挑战题 A —
请从含有“For every named”的那一行开始，一直到含有“Galeria (1165, 87)”的那一行为止，把下面这些数据行逐字照抄出来，首尾两行都要包括。

给定文本 —
┌──
HDU 2612 Find a way

Pass a year learning in Hangzhou, yifenfei arrival hometown Ningbo at finally. Leave Ningbo one year, yifenfei have many people to meet. Especially a good friend Merceki. 
Yifenfei’s home is at the countryside, but Merceki’s home is in the center of city. So yifenfei made arrangements with Merceki to meet at a KFC. There are many KFC in Ningbo, they want to choose one that let the total time to it be most smallest. 
Now give you a Ningbo map, Both yifenfei and Merceki can move up, down ,left, right to the adjacent road by cost 11 minutes. 

Input

The input contains multiple test cases. 
Each test case include, first two integers n, m. (2<=n,m<=200). 
Next n lines, each line included m character. 
‘Y’ express yifenfei initial position. 
‘M’    express Merceki initial position. 
‘#’ forbid road; 
‘.’ Road. 
‘@’ KCF 

Output

For each test case output the minimum total time that both yifenfei and Merceki to arrival one of KFC.You may sure there is always have a KFC that can let them meet.

Sample Input

4 4
Y.#@
....
.#..
@..M
4 4
Y.#@
....
.#..
@#.M
5 5
Y..@.
.#...
.#...
@..M.
#...#

Sample Output

66
88
66

题意很明确，就不再多嘴了，需要注意的是KFC不止一个，有多个，但是又不能每个都调用bfs，否则会超时，所以只需将Y的起点跑一边，M的起点跑一边，当经过KFC点的时候记录下来，找最小值就行了，所以本题只调用了两边bfs；

用了两种做法一个是用数组记录步数，一个是用map记录步数，两种相差不大

P数组记录步数

#include <map>
#include <set>
#include <cmath>
#include <queue>
#include <string>
#include <vector>
#include <cstdio>
#include <cstring>
#include <iostream>
#include <algorithm>
#define inf 0x3f3f3f3f
#define eps 1e-10
#define maxn 300005
#define zero(a) fabs(a)<eps
#define Min(a,b) ((a)<(b)?(a):(b))
#define Max(a,b) ((a)>(b)?(a):(b))
#define pb(a) push_back(a)
#define mem(a,b) memset(a,b,sizeof(a))
#define LL long long
#define lson step<<1
#define rson step<<1|1
#define MOD 1000000009
#define sqr(a) ((a)*(a))
└──
挑战题 B —
给定文本的输入说明中，列出了哪几种用来表示地图内容的字符？请把它们全部列出。

提取的行 —
┌──
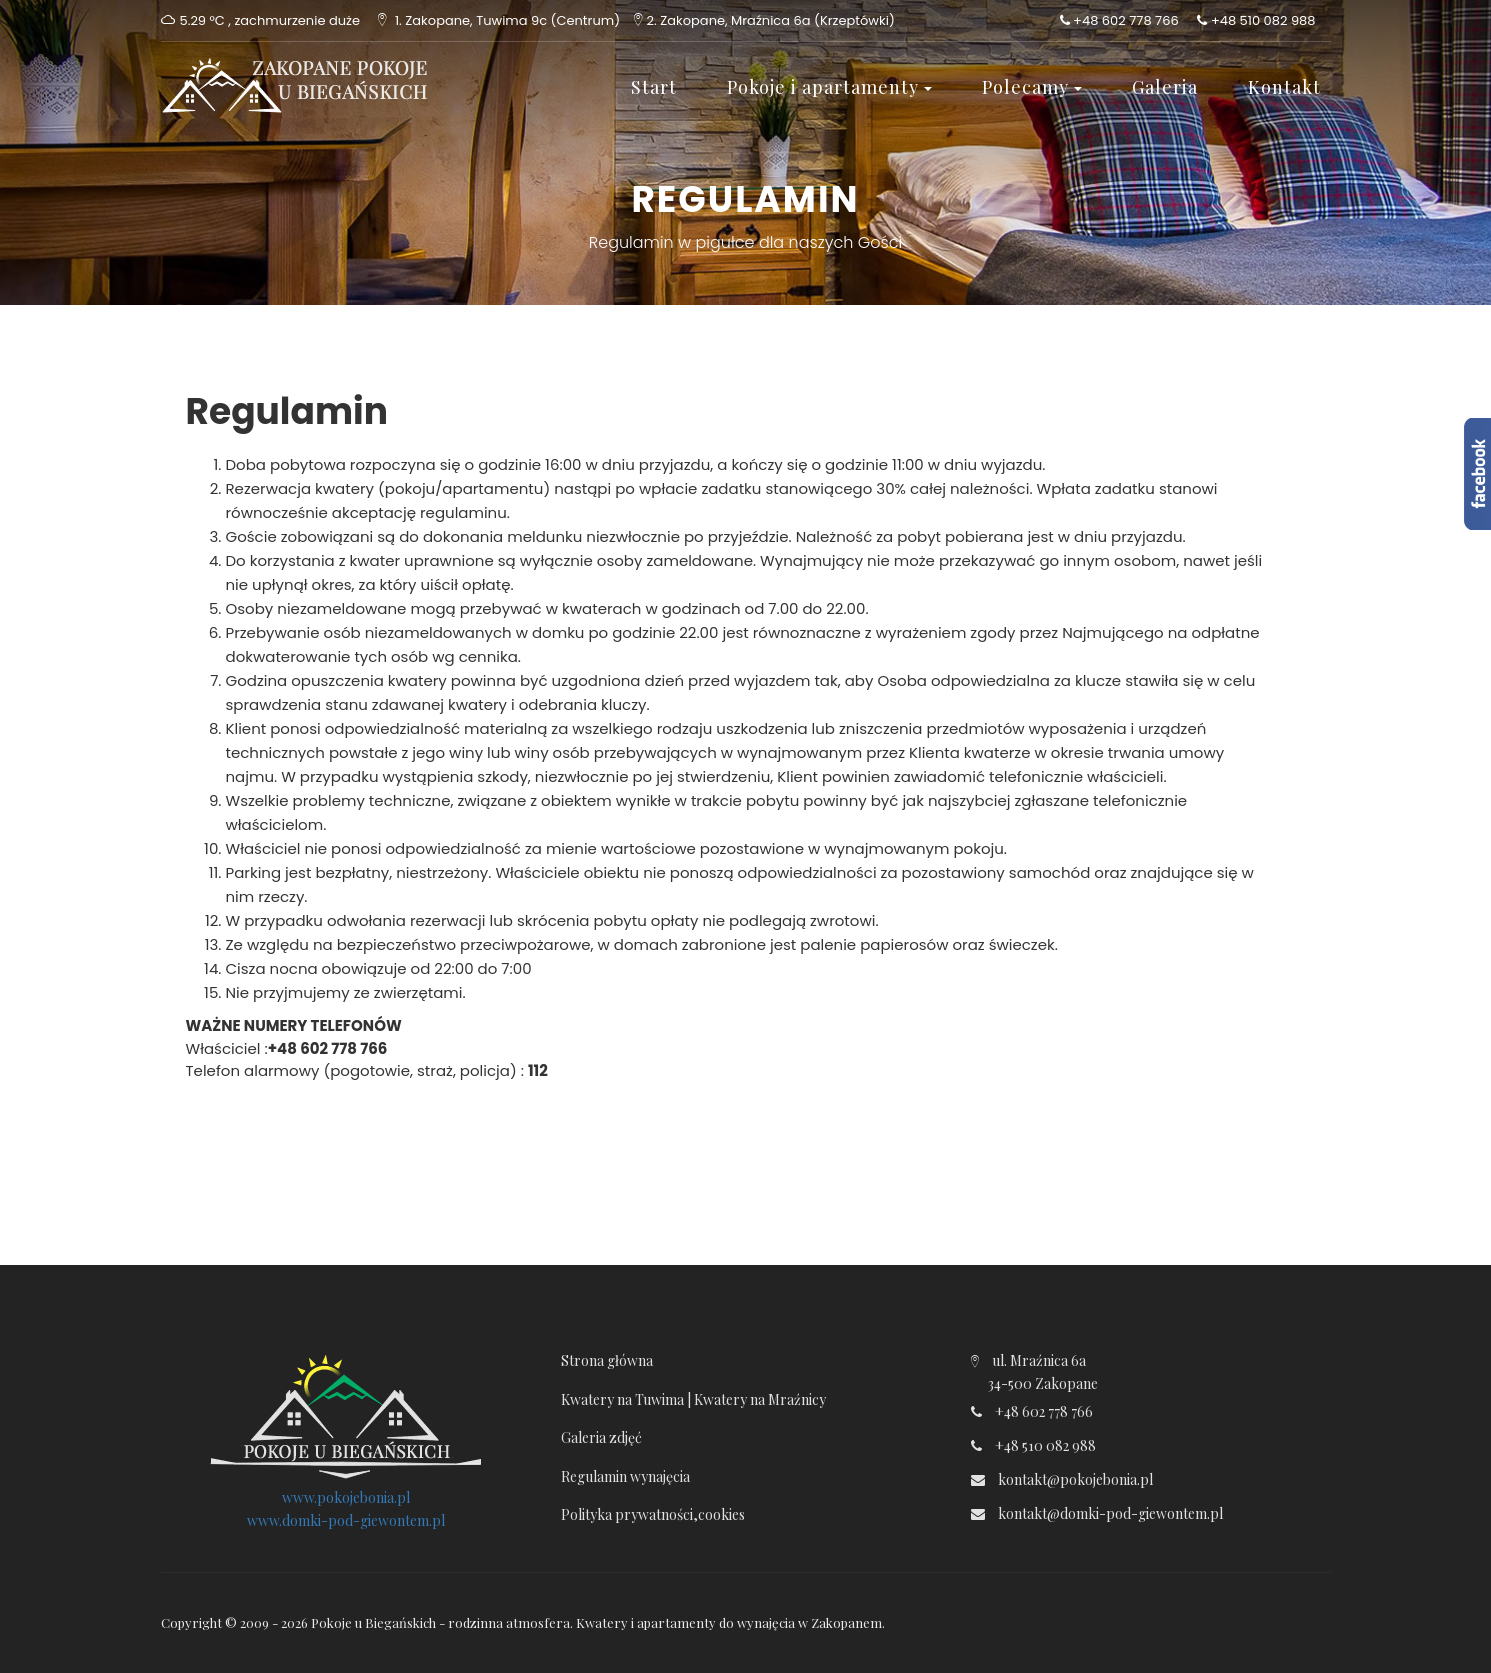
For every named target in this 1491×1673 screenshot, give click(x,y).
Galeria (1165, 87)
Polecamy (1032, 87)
└──
┌──
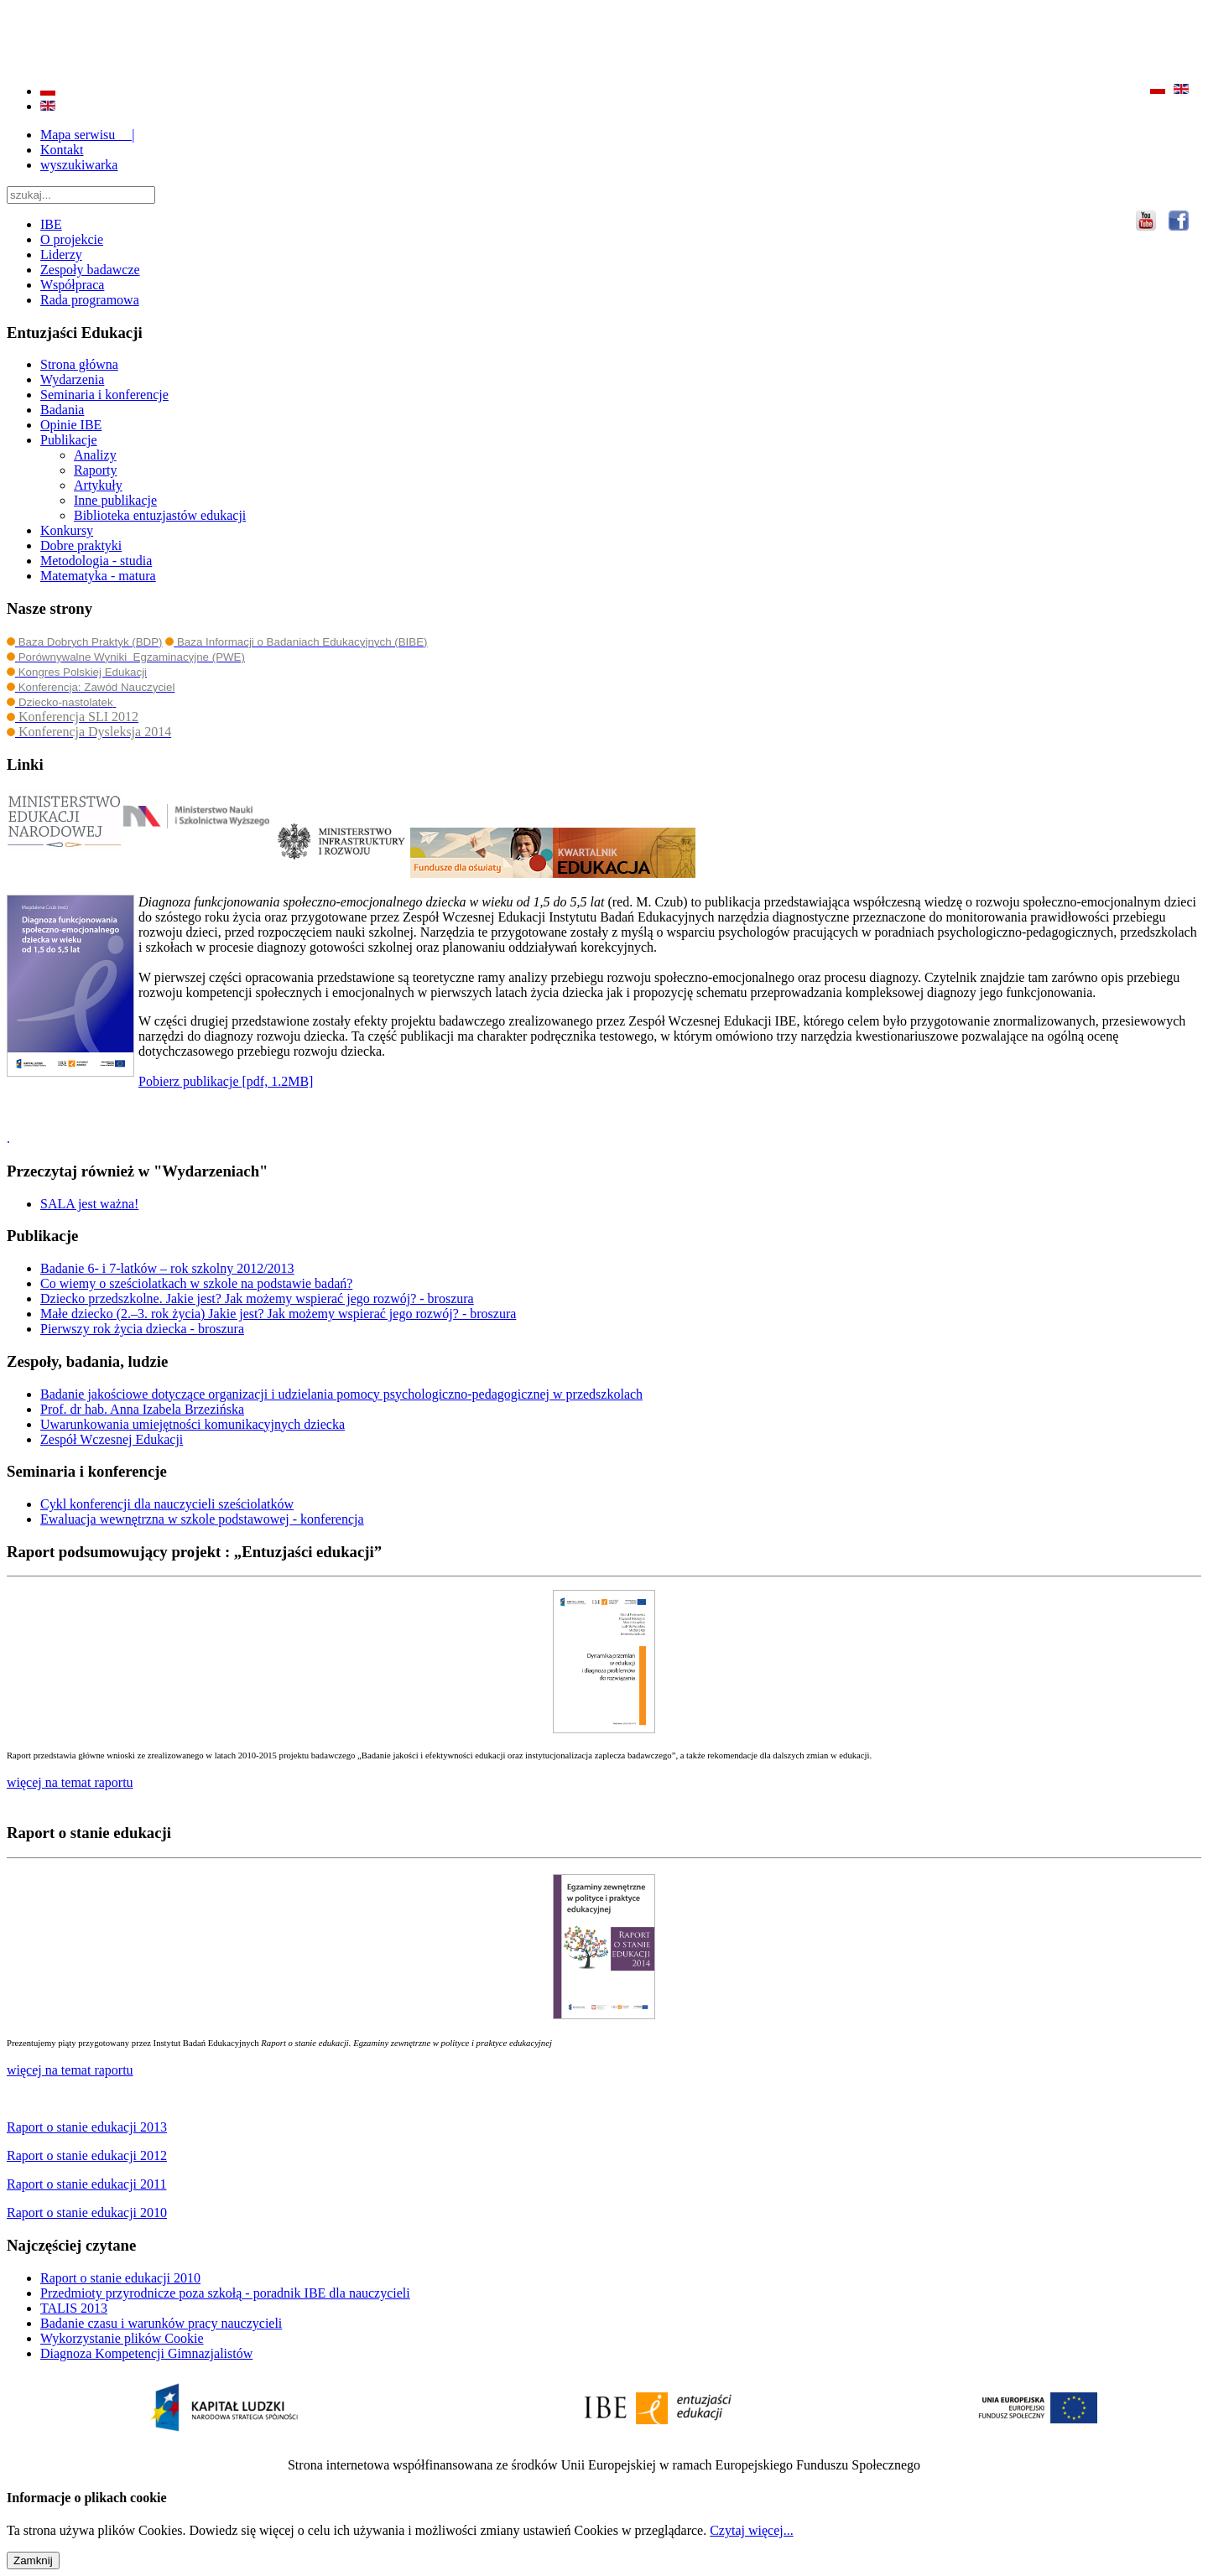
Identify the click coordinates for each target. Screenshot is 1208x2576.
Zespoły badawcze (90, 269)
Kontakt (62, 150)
└──
详细解答 A —
For every named target in this 1491×1673 screenshot, give click(x,y).
Galeria (1165, 87)

详细解答 B —
Y、M、#、.、@